(Written problem 1):
Copy the records word for word, starting at the beginning of the records and ending with the line that contains "will pyautogui.click(x=347, y=359).".

— Start of Reading text —

Event — Seminar

UKNA Seminar

Coorganized by the Technical University Delft and International Institute for Asian Studies in Leiden

This seminar will feature presentations from Stephen Read and Yawei Chen (TU Delft), Rohit Negi (Ambedkar University, India) and Shrawan Kumar Acharya (CEPT University, also in India), and Chen Rui (China Academy of Urban Planning and Design) and Zhou Yu (Tianjin University, China).

Programme

The Artistic Achievements of the East Imperial Tombs of the Qing Dynasty, and the Feng Shui Theory Behind Them
Zhou Yu

Antelopes, Jackals, and Hunting Parties: A Situated Political Ecology of the Delhi Ridge
Rohit Negi

Urban Revitalization, Strategies, and Consequences: Experiences from Amdavad, India
Shrawan Acharya

Coffee break

Exploring Chinese Urban Planning Reform in a Market-Oriented Environment
Chen Rui

Paths of Development in the Pearl River Delta: Framing Emerging Forms of Polity, Community, and Economy
Stephen Read

From Economic Power House to City of Innovation: Shanghai’s Changing Urban Strategies and the Implementation of Large-scale Urban Development Projects
Yawei Chen

Reception

 

Urban Knowledge Network Asia (UKNA)

— End of Reading text —

(Written problem 2):
In the seminar program, who gives the talk about the political ecology of the Delhi Ridge?

— Start of Given entries —

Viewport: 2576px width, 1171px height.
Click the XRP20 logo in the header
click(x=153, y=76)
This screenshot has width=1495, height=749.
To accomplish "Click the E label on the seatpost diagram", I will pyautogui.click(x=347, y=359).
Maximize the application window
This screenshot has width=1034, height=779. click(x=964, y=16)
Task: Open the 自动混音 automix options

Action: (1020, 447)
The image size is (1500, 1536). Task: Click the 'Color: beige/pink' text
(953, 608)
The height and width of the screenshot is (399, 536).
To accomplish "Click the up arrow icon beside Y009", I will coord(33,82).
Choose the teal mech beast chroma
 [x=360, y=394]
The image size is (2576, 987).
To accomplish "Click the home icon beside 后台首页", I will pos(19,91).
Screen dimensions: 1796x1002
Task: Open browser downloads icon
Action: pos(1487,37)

— End of Given entries —

(Task solution 1):
Viewport: 2576px width, 1171px height.
Click the XRP20 logo in the header
click(x=153, y=76)
This screenshot has width=1495, height=749.
To accomplish "Click the E label on the seatpost diagram", I will pyautogui.click(x=347, y=359).

(Task solution 2):
Rohit Negi